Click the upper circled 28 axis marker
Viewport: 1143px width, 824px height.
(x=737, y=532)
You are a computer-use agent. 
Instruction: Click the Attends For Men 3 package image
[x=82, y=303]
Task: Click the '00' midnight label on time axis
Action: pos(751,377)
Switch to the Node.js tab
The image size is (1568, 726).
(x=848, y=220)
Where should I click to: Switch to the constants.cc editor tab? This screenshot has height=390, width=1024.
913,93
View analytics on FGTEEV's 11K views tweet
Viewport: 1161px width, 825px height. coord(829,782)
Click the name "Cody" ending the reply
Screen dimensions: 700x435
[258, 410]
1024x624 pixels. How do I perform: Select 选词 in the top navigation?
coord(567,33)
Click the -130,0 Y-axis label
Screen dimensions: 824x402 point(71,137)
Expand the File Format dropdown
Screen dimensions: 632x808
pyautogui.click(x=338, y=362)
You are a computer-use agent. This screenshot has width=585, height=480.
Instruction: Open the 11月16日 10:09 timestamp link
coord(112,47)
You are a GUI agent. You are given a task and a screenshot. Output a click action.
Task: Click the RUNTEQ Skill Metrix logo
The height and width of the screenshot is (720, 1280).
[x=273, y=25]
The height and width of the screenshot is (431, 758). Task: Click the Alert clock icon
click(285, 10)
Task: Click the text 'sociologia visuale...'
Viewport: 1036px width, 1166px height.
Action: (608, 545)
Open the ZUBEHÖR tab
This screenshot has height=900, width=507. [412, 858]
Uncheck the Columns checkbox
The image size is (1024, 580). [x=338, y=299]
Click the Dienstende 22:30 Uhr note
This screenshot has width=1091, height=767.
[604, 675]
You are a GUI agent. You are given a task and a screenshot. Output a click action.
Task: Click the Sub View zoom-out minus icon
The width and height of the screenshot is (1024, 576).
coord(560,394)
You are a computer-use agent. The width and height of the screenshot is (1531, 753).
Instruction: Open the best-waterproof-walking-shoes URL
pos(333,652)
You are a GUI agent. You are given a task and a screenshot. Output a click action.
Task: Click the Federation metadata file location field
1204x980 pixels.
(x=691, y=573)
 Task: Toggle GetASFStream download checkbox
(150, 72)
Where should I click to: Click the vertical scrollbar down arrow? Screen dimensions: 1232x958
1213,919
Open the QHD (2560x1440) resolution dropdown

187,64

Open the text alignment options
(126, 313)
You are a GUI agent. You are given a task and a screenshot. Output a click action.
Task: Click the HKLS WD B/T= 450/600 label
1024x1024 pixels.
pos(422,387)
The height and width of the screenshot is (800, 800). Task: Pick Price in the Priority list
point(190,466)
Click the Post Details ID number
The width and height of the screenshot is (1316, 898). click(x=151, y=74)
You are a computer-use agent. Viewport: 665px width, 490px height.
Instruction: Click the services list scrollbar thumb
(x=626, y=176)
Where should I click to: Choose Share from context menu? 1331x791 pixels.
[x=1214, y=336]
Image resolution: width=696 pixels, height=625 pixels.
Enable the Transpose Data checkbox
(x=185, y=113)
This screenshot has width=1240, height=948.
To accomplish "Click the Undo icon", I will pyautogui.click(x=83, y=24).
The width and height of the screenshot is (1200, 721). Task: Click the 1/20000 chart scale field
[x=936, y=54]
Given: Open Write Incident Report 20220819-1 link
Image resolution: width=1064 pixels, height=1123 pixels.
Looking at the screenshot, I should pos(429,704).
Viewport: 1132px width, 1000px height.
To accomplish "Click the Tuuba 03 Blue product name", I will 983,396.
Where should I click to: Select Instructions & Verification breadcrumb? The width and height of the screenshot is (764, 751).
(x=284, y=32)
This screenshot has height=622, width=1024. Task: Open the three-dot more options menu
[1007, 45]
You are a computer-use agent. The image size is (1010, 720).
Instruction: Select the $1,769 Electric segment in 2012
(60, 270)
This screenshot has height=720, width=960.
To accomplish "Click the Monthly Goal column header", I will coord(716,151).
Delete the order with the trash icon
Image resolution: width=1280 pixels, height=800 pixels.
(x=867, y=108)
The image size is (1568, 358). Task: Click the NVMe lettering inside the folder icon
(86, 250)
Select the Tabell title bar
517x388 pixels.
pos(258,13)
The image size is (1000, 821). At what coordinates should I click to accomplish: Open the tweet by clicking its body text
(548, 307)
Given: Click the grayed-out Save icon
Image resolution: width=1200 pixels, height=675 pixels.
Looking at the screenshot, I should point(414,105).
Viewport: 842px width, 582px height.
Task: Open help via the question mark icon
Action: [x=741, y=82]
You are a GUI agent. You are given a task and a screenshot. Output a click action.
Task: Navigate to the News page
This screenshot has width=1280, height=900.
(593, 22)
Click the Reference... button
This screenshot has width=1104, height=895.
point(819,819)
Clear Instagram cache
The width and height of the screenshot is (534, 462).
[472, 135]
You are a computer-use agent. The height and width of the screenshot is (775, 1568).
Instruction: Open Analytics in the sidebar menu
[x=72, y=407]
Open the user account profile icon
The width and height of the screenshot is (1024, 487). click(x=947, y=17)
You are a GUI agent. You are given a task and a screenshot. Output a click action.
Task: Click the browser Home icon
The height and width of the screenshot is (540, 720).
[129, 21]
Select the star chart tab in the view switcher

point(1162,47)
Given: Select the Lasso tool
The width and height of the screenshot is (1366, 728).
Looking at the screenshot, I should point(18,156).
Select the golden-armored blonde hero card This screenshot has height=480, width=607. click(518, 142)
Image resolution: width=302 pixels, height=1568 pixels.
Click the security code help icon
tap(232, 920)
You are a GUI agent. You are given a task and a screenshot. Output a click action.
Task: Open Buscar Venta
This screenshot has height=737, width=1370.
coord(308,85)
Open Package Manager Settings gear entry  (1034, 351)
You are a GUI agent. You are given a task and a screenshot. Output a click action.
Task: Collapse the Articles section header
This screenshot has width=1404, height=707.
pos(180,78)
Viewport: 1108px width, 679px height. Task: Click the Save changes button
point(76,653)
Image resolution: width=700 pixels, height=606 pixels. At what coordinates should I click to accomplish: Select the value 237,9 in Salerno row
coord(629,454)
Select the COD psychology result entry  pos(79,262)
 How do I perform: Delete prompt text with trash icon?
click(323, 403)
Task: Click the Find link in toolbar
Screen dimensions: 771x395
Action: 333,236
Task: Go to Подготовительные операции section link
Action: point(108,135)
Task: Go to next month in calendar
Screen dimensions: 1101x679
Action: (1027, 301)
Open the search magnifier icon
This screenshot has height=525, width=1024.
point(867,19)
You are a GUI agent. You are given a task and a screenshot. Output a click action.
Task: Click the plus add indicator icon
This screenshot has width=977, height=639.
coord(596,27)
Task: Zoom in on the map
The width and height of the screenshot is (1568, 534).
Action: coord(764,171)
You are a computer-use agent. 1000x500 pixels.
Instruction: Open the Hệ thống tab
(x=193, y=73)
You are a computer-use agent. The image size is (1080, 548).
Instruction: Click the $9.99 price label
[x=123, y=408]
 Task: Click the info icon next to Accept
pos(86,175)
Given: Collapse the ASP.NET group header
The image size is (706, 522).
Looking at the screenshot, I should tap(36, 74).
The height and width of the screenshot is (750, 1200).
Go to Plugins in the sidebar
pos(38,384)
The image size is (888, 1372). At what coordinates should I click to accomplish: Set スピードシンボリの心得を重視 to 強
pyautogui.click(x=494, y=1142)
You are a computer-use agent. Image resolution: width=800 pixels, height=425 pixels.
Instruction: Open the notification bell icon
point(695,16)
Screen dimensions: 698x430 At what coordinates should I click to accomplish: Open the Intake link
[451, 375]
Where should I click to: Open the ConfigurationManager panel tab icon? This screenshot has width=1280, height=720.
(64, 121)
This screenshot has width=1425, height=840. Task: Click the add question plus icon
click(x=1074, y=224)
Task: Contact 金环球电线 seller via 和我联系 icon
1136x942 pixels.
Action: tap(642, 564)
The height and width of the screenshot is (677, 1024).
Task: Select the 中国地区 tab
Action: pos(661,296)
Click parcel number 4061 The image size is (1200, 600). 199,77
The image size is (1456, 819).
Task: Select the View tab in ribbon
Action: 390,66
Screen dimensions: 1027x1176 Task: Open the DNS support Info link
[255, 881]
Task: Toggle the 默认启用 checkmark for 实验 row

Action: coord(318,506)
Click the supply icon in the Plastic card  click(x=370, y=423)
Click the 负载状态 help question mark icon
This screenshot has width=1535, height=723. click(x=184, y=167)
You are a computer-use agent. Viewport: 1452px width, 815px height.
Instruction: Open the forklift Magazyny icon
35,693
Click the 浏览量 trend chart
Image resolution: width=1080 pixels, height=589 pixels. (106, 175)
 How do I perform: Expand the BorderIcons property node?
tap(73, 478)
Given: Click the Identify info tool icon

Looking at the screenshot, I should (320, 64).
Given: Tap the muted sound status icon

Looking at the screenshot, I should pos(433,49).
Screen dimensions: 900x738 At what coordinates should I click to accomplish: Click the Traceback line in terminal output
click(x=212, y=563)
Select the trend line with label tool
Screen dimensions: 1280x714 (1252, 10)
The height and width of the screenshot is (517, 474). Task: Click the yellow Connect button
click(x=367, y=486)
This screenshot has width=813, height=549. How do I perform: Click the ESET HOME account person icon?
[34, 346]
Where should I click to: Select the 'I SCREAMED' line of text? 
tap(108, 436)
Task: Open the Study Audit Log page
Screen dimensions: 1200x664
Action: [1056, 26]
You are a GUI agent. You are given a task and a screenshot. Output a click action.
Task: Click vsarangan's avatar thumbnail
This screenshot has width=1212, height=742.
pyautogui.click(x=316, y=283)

**WHAT IS REQUIRED**
Once you reach the line with "Where should I click to: Choose" in the data above, copy it and every line after it exactly, up to and including the line with "Viewport: 1132px width, 1000px height.".

**WRITTEN RESPONSE**
Where should I click to: Choose Share from context menu? 1331x791 pixels.
[x=1214, y=336]
Image resolution: width=696 pixels, height=625 pixels.
Enable the Transpose Data checkbox
(x=185, y=113)
This screenshot has width=1240, height=948.
To accomplish "Click the Undo icon", I will pyautogui.click(x=83, y=24).
The width and height of the screenshot is (1200, 721). Task: Click the 1/20000 chart scale field
[x=936, y=54]
Given: Open Write Incident Report 20220819-1 link
Image resolution: width=1064 pixels, height=1123 pixels.
Looking at the screenshot, I should pos(429,704).
Viewport: 1132px width, 1000px height.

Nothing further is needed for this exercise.